Il regardait la femme, attristé. Il posa un genou à terre, salissant son costume, inspecta le corps, puis s’arrêta sur sa main plongée dans une flaque de sang. Il écarta doucement le sang, laissant apparaître le nom que Miyuki, dans ses derniers instants, avait écrit pour sa fille 001.

Il murmura :

— Je vous promets de le lui transmettre en temps voulu.

— Pourquoi ne pas lui transmettre maintenant ? demanda le jeune garçon masqué.

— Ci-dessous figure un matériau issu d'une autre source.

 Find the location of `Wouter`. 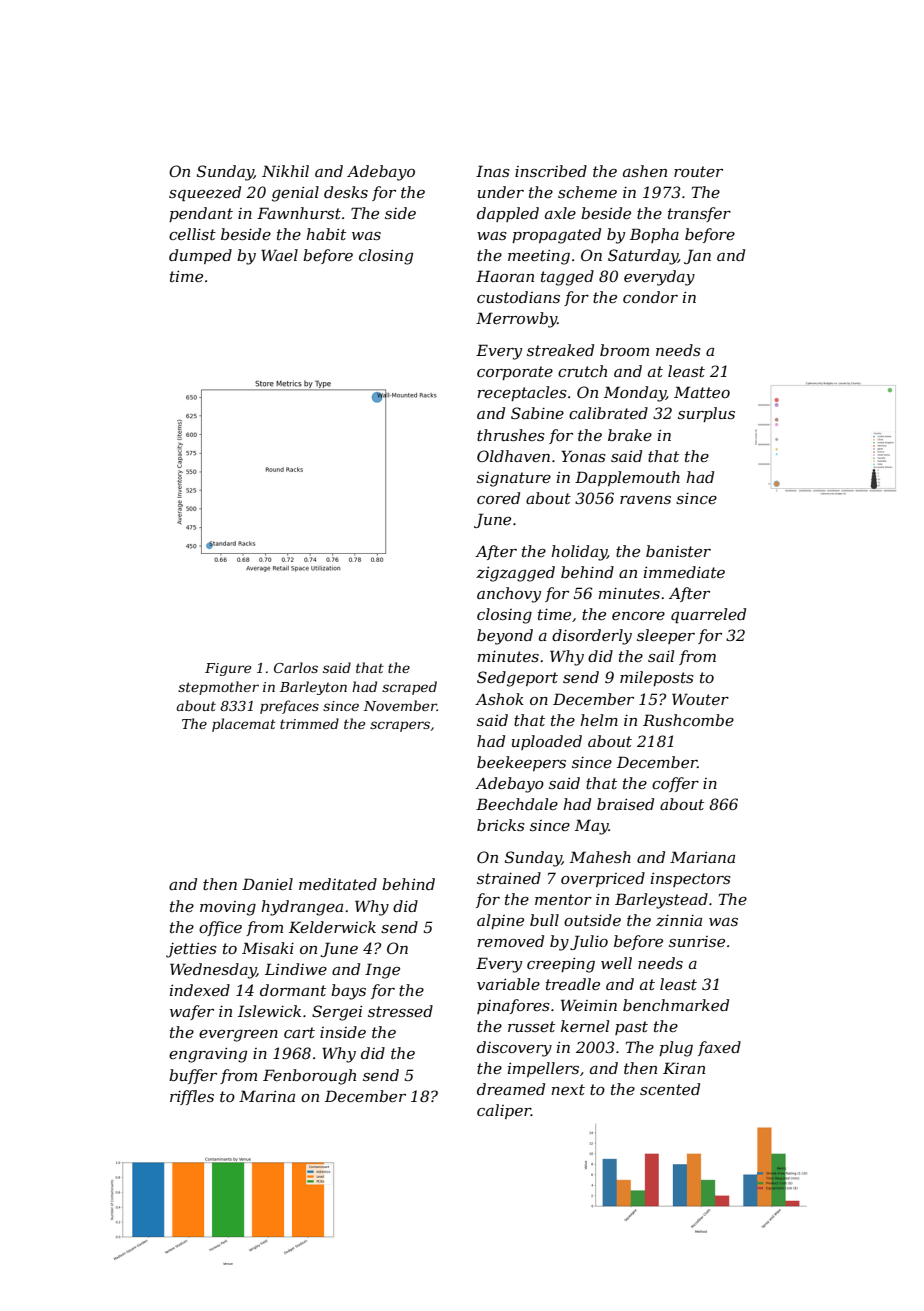

Wouter is located at coordinates (700, 699).
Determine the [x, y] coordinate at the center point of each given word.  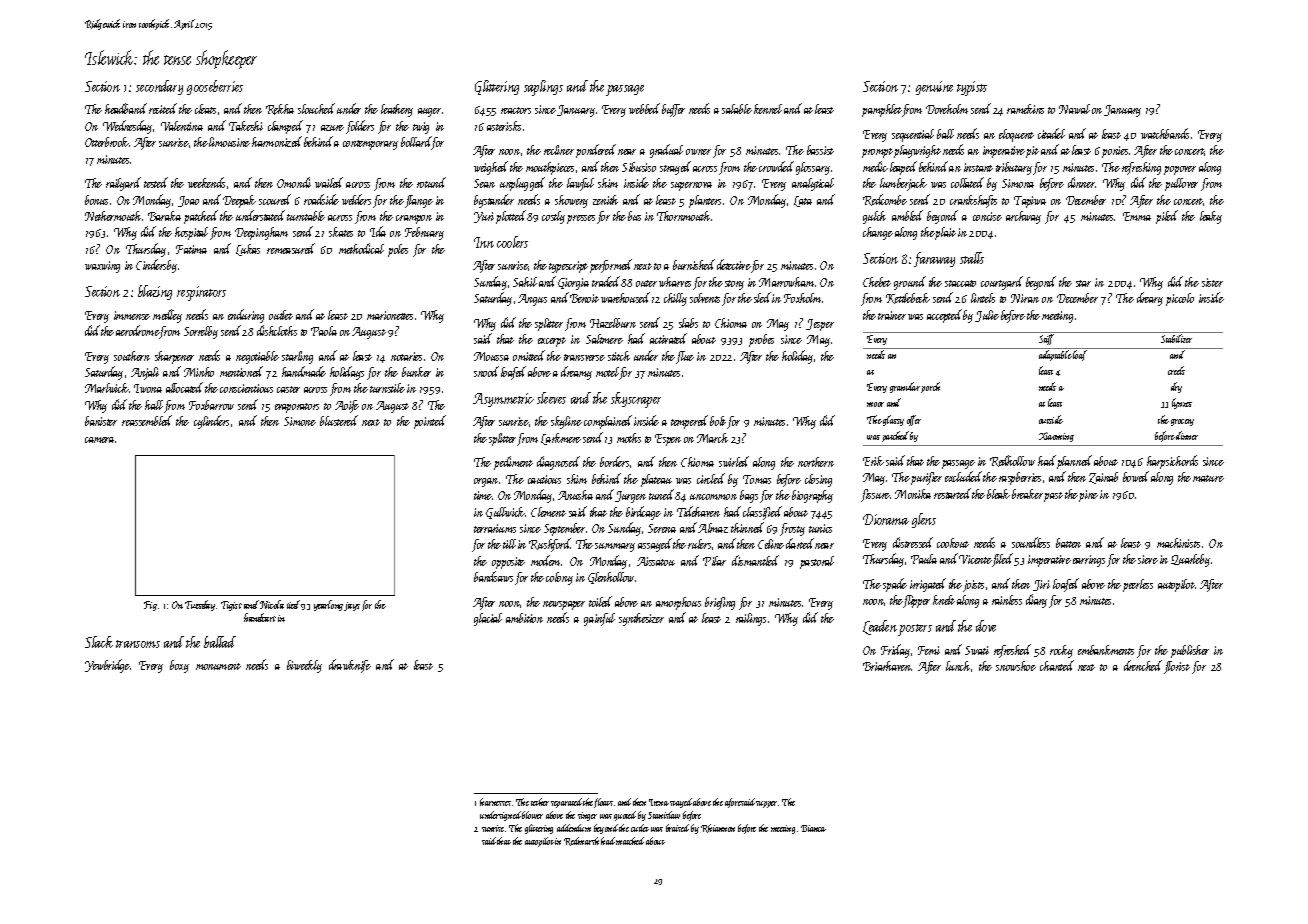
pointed [430, 422]
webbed [644, 108]
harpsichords [1172, 462]
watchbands [1165, 133]
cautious [544, 479]
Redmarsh [581, 841]
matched [630, 841]
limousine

— Si je lui transmets trop tôt, elle mourra.

Le jeune homme masqué s’avança, blessé, tentant de comprendre, devant l’homme sans nom, qui lui lança un regard grave.

— Je ne pensais pas que ça se terminerait ainsi… dit l’adolescent masqué.

— Tu croyais pouvoir réécrire l’histoire… n’est-ce pas, Noah.

L’homme saisit son bras. En un instant, tous deux se retrouvèrent témoins de la scène : 001 en train d’enterrer sa sœur.

Le jeune Noah, âgé de quatorze ans, remit son masque et repartit, marqué à jamais.

L’homme sans nom resta longtemps immobile avant de parler dans le vide :

— Voilà ce qu’est ton père. As-tu encore des doutes, Isaac ?

Un jeune homme de seize ans désactiva sa capacité d’invisibilité. Il resta longtemps silencieux devant l’horreur bouleversante qu’il venait de voir.

L’homme sans nom glissa sur la dune jusqu’à la stèle taillée à la main : « Miyuki Sakura et Yuki Sakura. »

— Tu as apporté ce que je t’ai demandé ?

— Oui, répondit Isaac.

Leurs regards se tournèrent doucement vers le sable fraîchement retourné, où reposait désormais Yuki.

Plus loin, 001 continua de marcher. Elle trouva la sortie : une vaste porte en miroir. La déplacer ou la briser n’était en aucun cas un problème pour elle ; pourtant, elle ne bougea pas. Elle était là, fixant son reflet sans bouger.

— Yuki ? demanda-t-elle devant son reflet.

Elle posa lentement ses mains sur son visage, constatant son apparence, entendant sa propre voix, qui avait toujours été identique à celle de sa jumelle.

— Yuki !? insista-t-elle.

Elle pleura devant son reflet, longtemps, jusqu’à ce que des soldats l’entourent pour la ramener au sein du programme. Les scientifiques la regardèrent et, constatant son apparence, notèrent simplement : 001 décédée, 000 vivante.

Peu importe ce qu’avait été le but de cette opération de sauvetage, elle ne fut rien d’autre qu’un fiasco.

À partir de ce jour-là, 001 ne prononça plus aucun mot. Ce fut le début de celle qu’on surnomma plus tard la fille muette aux cheveux argentés.